> [WHAT YOU WILL DO]
Wherever "Editor" appears in a line of the records below, count that line, and report only the number.

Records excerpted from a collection

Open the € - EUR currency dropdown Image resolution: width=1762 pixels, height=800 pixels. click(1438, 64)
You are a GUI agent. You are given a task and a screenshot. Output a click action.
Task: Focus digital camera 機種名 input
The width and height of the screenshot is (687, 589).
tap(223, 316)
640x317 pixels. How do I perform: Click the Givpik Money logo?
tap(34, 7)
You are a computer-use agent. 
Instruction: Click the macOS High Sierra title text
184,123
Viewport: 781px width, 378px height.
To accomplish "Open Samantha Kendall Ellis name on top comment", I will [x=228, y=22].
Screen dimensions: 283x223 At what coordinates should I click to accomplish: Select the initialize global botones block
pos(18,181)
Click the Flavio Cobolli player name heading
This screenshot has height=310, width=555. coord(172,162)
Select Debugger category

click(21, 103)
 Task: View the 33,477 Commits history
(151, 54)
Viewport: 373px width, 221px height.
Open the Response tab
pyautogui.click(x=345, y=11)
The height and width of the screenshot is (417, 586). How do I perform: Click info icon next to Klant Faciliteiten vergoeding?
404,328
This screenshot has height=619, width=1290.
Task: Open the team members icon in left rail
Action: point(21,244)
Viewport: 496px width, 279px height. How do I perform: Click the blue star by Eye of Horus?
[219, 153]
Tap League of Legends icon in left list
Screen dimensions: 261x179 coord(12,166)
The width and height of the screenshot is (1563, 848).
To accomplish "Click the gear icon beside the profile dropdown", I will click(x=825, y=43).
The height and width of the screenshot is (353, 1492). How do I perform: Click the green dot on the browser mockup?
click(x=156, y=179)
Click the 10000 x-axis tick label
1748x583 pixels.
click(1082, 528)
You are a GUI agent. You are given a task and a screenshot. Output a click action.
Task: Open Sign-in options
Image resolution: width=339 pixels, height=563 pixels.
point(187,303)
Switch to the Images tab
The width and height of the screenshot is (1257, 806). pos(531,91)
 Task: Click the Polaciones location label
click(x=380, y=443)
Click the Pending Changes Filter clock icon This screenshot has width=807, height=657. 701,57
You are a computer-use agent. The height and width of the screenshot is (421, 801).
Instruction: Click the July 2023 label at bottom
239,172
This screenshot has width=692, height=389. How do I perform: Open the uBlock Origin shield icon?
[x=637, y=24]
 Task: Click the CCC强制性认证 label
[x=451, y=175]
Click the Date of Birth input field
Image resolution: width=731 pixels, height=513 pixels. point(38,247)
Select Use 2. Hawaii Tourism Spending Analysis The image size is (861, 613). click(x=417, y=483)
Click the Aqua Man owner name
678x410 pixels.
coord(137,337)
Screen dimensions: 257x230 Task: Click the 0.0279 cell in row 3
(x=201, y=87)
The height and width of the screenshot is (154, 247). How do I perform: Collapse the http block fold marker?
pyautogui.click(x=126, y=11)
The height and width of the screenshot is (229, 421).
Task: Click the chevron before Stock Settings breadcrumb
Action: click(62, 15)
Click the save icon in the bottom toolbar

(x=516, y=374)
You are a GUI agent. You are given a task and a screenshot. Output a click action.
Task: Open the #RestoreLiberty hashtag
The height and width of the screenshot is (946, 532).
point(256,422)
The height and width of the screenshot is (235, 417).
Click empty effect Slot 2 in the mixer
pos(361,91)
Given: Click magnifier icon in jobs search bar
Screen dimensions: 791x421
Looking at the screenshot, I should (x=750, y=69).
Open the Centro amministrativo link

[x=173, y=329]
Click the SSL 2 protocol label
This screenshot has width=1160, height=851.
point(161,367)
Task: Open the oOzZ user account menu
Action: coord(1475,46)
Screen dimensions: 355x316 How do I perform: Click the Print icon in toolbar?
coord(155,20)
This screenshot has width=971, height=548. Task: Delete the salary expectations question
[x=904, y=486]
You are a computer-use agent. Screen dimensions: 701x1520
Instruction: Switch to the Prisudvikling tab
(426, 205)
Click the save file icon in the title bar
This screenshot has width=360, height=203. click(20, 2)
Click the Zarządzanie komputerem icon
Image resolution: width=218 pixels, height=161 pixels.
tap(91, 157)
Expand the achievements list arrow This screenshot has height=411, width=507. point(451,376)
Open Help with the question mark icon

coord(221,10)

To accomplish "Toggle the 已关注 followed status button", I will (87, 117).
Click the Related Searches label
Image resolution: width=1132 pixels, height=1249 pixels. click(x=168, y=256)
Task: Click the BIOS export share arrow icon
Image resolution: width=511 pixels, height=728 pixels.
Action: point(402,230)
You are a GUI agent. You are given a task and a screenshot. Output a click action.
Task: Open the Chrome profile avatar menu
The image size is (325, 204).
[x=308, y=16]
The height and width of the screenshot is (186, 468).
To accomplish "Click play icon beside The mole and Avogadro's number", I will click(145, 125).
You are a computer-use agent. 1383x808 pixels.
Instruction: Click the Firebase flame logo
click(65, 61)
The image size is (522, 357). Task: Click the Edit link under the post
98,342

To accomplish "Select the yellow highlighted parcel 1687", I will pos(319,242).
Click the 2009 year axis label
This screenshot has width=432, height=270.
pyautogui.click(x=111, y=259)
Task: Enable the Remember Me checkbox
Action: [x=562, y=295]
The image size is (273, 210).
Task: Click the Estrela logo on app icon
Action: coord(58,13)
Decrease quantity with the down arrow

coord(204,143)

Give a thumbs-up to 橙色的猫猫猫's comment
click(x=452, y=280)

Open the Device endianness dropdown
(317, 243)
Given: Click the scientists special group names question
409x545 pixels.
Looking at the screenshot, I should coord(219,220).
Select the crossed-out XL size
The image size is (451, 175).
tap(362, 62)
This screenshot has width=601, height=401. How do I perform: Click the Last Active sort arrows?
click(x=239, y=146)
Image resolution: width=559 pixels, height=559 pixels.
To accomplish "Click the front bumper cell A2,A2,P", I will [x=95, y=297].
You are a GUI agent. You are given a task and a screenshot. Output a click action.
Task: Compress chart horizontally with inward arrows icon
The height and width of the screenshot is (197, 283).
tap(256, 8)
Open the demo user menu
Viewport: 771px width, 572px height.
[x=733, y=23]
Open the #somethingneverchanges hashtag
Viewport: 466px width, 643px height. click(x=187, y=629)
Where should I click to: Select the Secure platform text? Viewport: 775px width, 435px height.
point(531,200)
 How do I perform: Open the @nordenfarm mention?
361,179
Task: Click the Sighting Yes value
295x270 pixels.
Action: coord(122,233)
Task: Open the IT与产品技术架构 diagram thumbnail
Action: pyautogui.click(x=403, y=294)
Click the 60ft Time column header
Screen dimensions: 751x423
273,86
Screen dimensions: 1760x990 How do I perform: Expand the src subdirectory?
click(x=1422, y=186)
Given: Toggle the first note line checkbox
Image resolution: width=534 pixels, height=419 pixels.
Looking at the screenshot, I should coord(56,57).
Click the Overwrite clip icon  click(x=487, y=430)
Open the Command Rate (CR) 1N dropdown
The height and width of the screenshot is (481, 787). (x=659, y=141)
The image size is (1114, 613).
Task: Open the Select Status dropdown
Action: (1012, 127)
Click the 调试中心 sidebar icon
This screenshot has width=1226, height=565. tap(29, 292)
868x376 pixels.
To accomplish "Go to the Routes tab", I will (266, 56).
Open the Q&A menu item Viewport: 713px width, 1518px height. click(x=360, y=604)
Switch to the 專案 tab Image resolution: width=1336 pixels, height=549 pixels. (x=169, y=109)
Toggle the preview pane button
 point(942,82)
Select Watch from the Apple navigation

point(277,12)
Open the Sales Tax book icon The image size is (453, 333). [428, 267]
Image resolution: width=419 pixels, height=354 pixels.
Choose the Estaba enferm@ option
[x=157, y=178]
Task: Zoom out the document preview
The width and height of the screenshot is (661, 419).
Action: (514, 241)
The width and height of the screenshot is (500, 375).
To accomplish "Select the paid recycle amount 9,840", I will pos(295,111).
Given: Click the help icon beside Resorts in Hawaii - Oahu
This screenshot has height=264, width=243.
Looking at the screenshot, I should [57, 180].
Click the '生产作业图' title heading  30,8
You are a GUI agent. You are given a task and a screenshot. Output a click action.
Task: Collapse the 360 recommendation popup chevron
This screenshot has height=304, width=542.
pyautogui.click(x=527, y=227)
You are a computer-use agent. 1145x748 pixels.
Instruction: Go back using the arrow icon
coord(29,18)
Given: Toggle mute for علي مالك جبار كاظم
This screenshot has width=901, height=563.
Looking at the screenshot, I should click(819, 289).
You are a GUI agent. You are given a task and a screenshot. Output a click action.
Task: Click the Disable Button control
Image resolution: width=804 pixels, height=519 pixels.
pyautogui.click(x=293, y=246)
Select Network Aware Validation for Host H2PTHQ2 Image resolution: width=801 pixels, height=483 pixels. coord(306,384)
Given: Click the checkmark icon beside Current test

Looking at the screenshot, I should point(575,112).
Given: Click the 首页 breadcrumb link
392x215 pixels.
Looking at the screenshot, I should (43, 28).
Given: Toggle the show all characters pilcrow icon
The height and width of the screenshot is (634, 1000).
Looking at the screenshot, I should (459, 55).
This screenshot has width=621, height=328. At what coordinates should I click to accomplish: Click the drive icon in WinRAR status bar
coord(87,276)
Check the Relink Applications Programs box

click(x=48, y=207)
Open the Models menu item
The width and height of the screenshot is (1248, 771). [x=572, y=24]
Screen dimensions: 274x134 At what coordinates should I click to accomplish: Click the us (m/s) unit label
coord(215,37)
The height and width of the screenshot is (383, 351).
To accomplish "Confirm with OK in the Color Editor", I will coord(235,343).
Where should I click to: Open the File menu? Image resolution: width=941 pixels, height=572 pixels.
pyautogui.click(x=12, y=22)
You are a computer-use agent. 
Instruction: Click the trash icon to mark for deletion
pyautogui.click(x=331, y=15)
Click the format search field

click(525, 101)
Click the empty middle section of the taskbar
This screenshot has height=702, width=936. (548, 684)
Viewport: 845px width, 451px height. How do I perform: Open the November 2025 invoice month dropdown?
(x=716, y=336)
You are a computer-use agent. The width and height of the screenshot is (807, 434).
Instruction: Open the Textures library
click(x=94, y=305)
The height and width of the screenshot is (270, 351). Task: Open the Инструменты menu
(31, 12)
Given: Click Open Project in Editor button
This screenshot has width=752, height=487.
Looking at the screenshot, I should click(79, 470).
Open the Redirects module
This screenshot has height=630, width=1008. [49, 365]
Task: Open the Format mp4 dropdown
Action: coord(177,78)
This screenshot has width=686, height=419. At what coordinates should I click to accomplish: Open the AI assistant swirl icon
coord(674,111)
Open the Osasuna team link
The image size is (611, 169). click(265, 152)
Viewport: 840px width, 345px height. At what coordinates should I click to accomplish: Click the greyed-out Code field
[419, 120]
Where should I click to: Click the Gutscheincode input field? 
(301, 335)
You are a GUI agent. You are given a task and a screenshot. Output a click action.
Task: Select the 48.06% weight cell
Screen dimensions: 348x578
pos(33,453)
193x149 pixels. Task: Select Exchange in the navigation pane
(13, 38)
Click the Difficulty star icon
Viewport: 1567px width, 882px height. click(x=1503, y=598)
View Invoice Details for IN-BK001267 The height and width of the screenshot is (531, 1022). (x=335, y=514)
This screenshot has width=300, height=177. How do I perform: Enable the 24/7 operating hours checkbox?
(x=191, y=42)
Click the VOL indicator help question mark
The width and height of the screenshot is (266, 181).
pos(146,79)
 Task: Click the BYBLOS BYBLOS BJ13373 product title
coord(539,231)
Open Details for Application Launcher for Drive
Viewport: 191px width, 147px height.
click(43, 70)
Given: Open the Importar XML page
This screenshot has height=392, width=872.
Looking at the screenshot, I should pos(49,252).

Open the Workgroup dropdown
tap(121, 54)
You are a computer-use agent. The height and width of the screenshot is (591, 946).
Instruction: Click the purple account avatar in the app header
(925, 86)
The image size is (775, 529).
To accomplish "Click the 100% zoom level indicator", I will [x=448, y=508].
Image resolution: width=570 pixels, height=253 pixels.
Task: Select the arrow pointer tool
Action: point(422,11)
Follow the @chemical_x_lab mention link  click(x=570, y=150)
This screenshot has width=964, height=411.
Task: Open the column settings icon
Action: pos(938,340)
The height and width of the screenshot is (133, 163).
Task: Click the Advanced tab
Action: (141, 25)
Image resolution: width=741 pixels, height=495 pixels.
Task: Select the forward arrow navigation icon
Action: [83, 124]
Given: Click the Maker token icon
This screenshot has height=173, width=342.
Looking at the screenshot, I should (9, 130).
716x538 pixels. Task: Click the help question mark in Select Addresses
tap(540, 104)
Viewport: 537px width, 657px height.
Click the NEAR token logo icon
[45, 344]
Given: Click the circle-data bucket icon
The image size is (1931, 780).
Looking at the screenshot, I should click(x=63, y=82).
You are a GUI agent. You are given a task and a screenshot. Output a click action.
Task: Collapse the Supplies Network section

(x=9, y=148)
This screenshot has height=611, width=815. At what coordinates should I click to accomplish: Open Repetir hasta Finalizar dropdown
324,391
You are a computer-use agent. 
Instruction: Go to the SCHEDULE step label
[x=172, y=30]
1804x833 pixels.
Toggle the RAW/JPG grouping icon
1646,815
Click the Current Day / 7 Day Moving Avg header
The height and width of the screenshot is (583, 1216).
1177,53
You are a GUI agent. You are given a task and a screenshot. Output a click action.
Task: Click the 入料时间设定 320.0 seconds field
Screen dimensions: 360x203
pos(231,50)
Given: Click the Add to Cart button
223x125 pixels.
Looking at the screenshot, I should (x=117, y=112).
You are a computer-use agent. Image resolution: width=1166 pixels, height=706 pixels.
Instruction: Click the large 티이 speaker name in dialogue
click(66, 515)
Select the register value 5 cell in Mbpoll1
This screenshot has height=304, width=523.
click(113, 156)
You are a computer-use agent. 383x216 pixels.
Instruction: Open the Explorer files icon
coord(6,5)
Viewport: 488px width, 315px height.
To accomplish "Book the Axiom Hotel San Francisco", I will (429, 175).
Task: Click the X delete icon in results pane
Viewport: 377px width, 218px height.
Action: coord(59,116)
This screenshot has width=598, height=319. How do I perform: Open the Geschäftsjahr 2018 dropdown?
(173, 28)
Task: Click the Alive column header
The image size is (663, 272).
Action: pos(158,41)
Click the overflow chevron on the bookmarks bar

> [ANSWER BELOW]
2